It was mid-afternoon when we travelled from Cluj-Napoca, the metropolitan epicentre of Tranyslvania, to Târgu Mureș, a smaller city of regional importance. Anna, a lifelong local of the region and friend of mine from my university days back in Detroit suggested that we go searching for castles and their remnants in the hills and valleys around Transylvania. We crammed into her boyfriend’s Dacia sedan and drove through green rolling hills dotted with sheep and tractors that unfolded into the horizon. The dusty roads and sunburnt irrigation canals reminded me of my own childhood, thousands of kilometres away on another continent. Every town and village seemed to have a castle, manor house or even just a structure that was once owned by a king, count or duke. Every mountain has a valley in between, and every valley has a village with its own legends and curious residents. But as perhaps one of the most multicultural and religiously pluralistic regions in Europe, it has suffered more than its fair share of conflict and anguish. The people hold onto these legends, conflicts, and trials, and henceforth carry forth the burdens and tribulations that have defined this region for centuries. It’s easy to hide legends in the hills, but when you’re finally able to climb up, the myths and the ever-evolving troubles of the region are unveiled.
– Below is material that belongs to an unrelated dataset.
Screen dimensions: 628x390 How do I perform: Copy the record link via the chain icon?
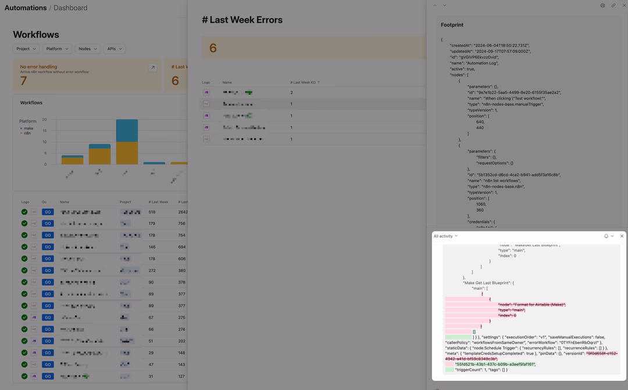613,6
We left Târgu Mureș early in the morning for Sighișoara, an old town built by Saxons that the Hungarian king had invited to defend the eastern flank of the kingdom in the 11th century. Street signs, hedge stones and plaques were written in old German orthography from well over a century ago. Almost every building was watching you, as the windows on the roofline were shaped like eyes, typical of German architecture in the region. Although the town is quite beautiful, with its almost god-like view over the valley below from the massive stone peak that it’s built onto, we heard rumours of a castle, tucked deep into the hills near Sighișoara. We set down the dusty road in search of Bethlen Castle, located in the tiny village of Criș. Stray dogs and cats roamed among the ramparts, clodded with coarse mixed concrete and freshly cut wooden beams at Bethlen Castle. Smoke from wood stoves crawled above the village, floating toward the castle. These castles and manors have always had a commanding view of the landscape around it.
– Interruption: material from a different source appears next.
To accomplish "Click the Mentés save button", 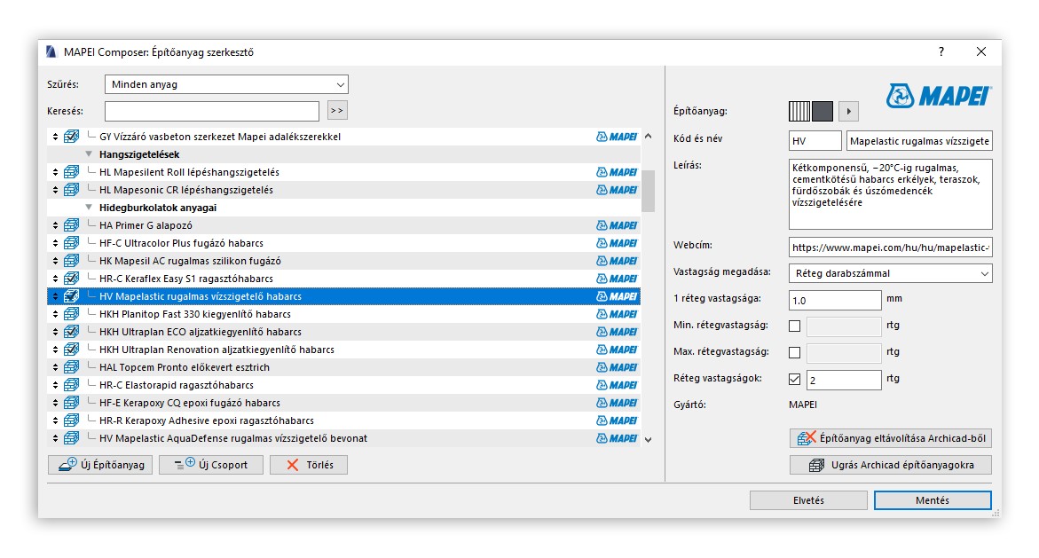I will tap(932, 500).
Many of the castles of Transylvania’s old royal families had been seized and abandoned by the communist government in the late 1940’s. Left to rot on purpose, many of these stately houses have either been forgotten, or have undergone the slow and consuming process of restoration. At Bethlen, an organisation working with the Catholic Church had obtained a 99 year lease to restore the castle. Yet corruption and disorganisation is still apparent when one steps into the castle yard. After years of construction the castle was still missing floors, roofs, staircases, and other structural components that would make it a castle. The continual and lifelong effort of preservation and restoration is jarringly relevant in Transylvania. Having a long, multicultural heritage in a region that has prospered and suffered in tremendous ways in the past centuries, the amount of actors looking to preserve their history is wide and far reaching.
From royal castles in tiny valleys, to socialist era city squares, to the forgotten village synagogue, the historical fabric of Transylvania is always at play. The challenge is maintaining the presence of these places, even if their former residents are long gone and long forgotten.